◆ EXTRACTED RECORDS ◆
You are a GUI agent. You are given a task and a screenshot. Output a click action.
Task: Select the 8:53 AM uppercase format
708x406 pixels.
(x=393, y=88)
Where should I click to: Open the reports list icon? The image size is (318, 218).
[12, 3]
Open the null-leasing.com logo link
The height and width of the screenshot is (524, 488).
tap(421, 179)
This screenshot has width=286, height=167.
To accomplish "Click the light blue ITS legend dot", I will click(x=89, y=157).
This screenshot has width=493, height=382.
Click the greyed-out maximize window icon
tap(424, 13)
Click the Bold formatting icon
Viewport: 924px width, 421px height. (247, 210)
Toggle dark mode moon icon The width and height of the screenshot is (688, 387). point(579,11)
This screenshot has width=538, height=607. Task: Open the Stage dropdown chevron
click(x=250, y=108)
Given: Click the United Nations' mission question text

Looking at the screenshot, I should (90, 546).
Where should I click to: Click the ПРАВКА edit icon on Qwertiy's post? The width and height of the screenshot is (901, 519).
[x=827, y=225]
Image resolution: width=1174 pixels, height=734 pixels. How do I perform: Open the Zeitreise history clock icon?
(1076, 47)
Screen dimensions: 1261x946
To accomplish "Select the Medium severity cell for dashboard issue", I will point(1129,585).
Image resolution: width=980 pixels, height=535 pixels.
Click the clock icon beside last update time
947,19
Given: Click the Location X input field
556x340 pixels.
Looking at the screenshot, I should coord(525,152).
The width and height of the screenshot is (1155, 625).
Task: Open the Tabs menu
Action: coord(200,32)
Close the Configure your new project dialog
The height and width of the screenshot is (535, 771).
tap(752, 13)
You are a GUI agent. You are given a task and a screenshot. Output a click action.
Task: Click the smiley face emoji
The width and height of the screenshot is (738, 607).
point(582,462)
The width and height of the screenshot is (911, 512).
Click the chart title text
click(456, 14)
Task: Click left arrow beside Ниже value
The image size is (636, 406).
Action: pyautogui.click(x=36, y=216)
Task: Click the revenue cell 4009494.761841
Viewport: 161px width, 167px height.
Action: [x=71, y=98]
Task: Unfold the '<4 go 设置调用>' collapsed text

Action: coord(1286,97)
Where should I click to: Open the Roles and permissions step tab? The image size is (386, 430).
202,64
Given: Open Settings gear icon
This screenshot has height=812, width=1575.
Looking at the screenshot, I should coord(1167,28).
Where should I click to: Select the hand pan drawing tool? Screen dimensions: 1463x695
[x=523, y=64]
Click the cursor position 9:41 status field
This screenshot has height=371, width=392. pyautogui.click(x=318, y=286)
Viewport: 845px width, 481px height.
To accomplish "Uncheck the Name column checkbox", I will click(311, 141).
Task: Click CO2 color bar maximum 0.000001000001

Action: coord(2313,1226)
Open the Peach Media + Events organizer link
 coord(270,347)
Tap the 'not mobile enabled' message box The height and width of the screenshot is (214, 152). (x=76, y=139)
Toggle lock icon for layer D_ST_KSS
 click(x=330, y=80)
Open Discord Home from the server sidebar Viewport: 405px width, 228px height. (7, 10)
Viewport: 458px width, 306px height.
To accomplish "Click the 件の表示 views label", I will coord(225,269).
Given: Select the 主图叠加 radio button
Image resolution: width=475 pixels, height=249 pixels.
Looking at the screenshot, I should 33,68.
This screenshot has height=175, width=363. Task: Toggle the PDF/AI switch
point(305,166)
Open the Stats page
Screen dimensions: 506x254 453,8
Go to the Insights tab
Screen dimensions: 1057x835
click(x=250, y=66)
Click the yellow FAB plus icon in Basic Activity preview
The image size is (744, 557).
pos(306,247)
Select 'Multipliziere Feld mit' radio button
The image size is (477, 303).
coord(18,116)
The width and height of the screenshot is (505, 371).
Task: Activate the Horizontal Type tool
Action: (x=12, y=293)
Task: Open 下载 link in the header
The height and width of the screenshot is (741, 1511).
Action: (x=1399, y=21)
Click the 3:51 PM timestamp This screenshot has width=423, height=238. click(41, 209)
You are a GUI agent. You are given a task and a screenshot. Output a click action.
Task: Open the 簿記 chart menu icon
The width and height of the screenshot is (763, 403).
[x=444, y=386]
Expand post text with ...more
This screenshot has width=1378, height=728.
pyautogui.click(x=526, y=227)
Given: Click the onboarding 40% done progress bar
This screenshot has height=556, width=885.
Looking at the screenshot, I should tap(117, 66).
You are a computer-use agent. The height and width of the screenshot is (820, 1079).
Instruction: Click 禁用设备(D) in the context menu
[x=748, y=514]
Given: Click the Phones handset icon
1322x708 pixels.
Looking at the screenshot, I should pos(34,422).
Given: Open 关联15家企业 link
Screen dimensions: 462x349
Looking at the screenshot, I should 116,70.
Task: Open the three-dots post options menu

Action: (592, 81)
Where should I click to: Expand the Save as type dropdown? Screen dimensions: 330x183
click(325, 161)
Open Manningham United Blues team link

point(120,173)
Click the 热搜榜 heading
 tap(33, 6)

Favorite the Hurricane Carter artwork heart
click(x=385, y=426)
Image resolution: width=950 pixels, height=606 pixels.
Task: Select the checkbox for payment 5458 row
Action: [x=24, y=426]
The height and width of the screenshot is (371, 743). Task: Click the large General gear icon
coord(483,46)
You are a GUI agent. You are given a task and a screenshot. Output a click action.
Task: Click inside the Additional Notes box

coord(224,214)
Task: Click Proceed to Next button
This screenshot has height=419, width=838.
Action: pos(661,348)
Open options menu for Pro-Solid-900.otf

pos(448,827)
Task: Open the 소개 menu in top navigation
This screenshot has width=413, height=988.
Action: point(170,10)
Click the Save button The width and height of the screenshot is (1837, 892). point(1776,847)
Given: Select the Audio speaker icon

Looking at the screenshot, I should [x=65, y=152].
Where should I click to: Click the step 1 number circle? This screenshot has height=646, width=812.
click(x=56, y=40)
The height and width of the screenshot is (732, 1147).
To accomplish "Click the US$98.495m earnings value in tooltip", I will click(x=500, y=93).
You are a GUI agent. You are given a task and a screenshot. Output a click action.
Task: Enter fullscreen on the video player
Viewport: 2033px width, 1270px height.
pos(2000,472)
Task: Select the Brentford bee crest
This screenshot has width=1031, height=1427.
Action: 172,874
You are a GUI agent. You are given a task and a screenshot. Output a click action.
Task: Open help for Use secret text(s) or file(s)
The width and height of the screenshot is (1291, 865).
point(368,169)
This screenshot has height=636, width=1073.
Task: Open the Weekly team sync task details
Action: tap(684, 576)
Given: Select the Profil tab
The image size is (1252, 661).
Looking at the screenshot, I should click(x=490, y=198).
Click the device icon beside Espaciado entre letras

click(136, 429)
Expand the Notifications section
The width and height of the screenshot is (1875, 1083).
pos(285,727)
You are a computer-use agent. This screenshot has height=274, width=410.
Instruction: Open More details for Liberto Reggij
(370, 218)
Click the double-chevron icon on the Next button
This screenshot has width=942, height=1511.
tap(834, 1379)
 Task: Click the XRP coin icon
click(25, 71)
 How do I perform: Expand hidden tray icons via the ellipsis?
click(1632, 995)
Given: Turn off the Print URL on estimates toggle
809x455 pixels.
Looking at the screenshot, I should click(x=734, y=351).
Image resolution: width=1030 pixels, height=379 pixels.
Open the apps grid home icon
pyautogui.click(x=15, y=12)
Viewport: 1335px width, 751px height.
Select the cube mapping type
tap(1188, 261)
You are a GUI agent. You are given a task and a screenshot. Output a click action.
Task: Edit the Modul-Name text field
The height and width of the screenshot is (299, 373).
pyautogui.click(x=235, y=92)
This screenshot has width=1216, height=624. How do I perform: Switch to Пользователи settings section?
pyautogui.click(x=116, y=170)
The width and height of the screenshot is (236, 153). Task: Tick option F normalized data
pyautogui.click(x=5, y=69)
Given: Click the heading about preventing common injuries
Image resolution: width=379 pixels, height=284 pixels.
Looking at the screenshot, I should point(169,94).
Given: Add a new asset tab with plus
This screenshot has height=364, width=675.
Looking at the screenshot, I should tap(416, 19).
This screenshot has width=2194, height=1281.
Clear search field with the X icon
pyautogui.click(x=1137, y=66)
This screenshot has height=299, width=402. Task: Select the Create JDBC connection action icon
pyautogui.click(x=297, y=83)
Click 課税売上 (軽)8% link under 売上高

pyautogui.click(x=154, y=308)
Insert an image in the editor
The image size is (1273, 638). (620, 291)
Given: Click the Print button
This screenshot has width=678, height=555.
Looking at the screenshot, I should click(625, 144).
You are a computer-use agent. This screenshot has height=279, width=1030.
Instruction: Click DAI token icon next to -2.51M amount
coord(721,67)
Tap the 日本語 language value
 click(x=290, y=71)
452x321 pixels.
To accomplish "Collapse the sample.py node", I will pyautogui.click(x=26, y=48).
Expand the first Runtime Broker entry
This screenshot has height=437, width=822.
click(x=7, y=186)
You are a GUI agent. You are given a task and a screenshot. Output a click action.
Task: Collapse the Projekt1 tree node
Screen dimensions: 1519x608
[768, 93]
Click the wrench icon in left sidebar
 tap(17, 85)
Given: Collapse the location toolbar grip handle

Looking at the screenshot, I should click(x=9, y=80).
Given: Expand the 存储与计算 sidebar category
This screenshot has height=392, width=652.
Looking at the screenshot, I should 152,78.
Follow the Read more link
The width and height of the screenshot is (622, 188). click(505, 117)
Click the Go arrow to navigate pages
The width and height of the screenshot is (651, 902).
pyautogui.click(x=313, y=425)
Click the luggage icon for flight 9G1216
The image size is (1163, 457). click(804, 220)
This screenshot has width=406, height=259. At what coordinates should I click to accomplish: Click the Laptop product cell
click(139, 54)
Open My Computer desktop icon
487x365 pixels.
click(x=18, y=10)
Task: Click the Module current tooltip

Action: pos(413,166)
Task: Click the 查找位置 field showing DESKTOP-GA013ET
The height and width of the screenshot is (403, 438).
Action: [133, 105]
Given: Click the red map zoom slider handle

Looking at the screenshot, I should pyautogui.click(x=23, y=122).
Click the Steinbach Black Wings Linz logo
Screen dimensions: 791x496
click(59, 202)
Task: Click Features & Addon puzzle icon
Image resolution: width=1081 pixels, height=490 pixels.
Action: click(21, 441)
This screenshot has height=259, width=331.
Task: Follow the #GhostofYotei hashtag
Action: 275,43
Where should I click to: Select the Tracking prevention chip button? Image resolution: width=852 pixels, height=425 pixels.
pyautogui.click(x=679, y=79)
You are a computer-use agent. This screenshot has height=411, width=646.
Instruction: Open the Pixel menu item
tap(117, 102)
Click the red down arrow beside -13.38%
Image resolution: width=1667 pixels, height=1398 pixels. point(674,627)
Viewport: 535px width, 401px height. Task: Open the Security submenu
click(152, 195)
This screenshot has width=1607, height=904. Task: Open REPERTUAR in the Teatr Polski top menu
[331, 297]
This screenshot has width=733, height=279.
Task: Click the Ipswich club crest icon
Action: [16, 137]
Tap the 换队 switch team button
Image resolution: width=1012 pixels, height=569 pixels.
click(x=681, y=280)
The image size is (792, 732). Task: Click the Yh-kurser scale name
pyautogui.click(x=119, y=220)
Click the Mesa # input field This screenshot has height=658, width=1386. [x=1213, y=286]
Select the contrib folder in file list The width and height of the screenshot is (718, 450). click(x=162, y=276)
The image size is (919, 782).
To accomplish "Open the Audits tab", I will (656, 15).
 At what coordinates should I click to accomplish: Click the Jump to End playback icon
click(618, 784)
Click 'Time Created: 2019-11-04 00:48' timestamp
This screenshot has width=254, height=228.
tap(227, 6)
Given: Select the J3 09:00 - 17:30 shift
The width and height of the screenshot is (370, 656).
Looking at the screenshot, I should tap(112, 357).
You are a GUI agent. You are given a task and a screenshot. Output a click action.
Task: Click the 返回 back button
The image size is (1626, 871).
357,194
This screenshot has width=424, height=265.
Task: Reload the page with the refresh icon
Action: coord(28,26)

◆ TASK DIRECTIONS ◆
Render the stretch from the line containing "Click 'Time Created: 2019-11-04" through the end of the data as a JSON list of strings, one string per line, with blank lines left out.

◆ TASK RESULT ◆
[
  "Click 'Time Created: 2019-11-04 00:48' timestamp",
  "This screenshot has width=254, height=228.",
  "tap(227, 6)",
  "Given: Select the J3 09:00 - 17:30 shift",
  "The width and height of the screenshot is (370, 656).",
  "Looking at the screenshot, I should tap(112, 357).",
  "You are a GUI agent. You are given a task and a screenshot. Output a click action.",
  "Task: Click the 返回 back button",
  "The image size is (1626, 871).",
  "357,194",
  "This screenshot has width=424, height=265.",
  "Task: Reload the page with the refresh icon",
  "Action: coord(28,26)"
]